Warning: A non-numeric value encountered in /var/www/vhosts/fluxmagazine.com/httpdocs/wp-content/plugins/new-royalslider323/classes/rsgenerator/NewRoyalSliderGenerator.php on line 339
‘In reality we are all late barbarians’. This statement, made by sociologist Norbert Elias whose book The Civilising Process inspired this exhibition series, gives this exhibition its title.
The show explores the body as a site of memory, a place where histories live in our movements, poses, affectations.
This curatorial conceit goes hand-in-hand with a non-linear view of history, the past is instead presented as something that we inhabit and continually reactivate through physicality and its representations. Our kinship with the aforementioned barbarians derives from this rejection of a linear history which locates the present within a narrative of progress.
The concept of embodied memory is extended here to extra-corporeal manifestations in art and technology. Memory, we are reminded, is always mediated by the subject and must therefore be understood as a representation, direct access to the past being impossible. Both art and the internet, within this conceptual framework, can be understood as memory banks where collective memories are secreted, accessed and reinterpreted. They provide us with representations of embodied memories and reveal the symbiotic relationship between the subject and memory, which is one of continual interpretation and appropriation.
Lilli Dujourie and Matts Lierderstam both interpret the pose in the Western art tradition as a mirror of corporeal memory. While Dujourie’s work attempts to wrest the pose from its socially coded meanings by enacting familiar poses in environments free from their typical associations, Lierderstam reveals queer histories encrypted within the poses of Renaissance paintings. This revelation of a historical counter-narrative highlights the possibilities of this kind of analysis and opens up interesting avenues in terms of the simultaneous performance of past and present.
Juan Downey’s 1981 film ‘The Looking Glass’ explores the (non-Western) artist’s relationship with the Western art tradition, using the mirror as a metaphor for a process of mutual transformation between art work and subject.
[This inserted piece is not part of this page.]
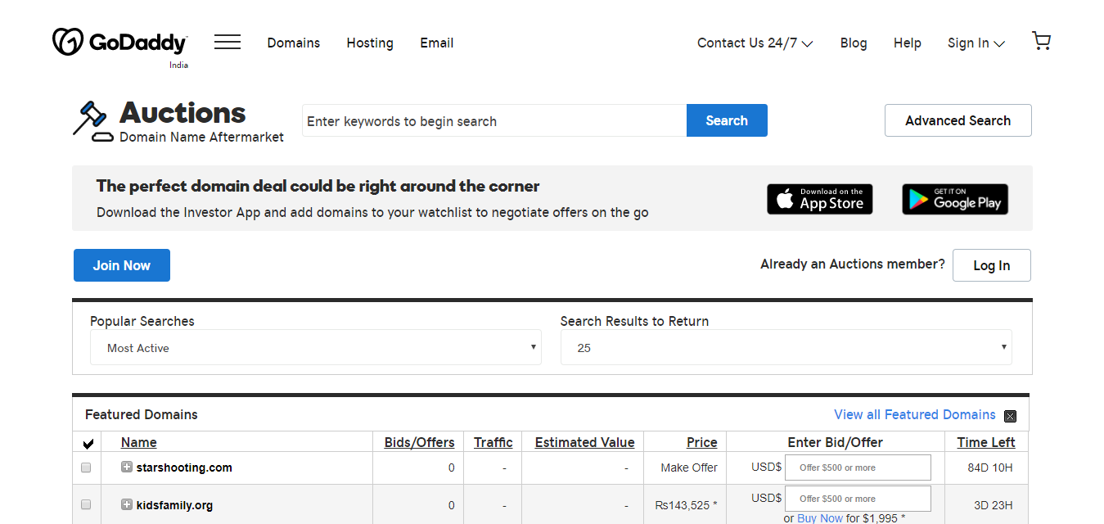Click the Auctions gavel icon
The width and height of the screenshot is (1104, 524).
[91, 120]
Particularly compelling is Downey’s analysis of Velazquez’s ‘Las Meninas’, which comprises both a highly personal account of an encounter with the painting and Leo Steinberg’s analysis of the vectors of seeing in the painting, in which looking and mirrors are conceptualised as both determinants and reflections of consciousness. Las Meninas, Downey argues, is a ‘mirror of consciousness’ and viewers of the painting ‘partake in an infinity not spatial but psychological’. The film thus develops the exhibition’s exploration of the relationship between time, history and the subject – it is the subject that brings (art) history into the present. Once again the subject is a site of mediation, a place where internal and external forces collide in the production of ‘self’.
Chris Marker’s virtual art gallery, ‘Pictures at an Exhibition’, deals with the embodiment of memory in technology and the implications of this new site of memory on visual art. The viewer is guided through the gallery with the characteristically steady, unmovable viewpoint of the computer programme. The work is sharply funny, the gallery is populated by the strange, hybrid images that proliferate online; part cyber-fantasy, part old master, (‘The Skinless in Paradise’ is a masterpiece), but Marker’s work has serious things to say about the role of the internet in continually re-defining cultural memory. The egalitarian logic of Google Images, where iconic artworks rub shoulders with their multifarious reinterpretations, a museum without a strict collecting policy, raises questions of how new interpretations reflect new meanings back onto their forebears. Marker’s piece brings to mind Walter Benjamin’s Arcades Project – the image gallery of the present, the internet, is shown to be the past in a new guise, the same archetypes persist. This returns us to the trope of the mirror, the abiding image of the show, and its inevitably distorted image.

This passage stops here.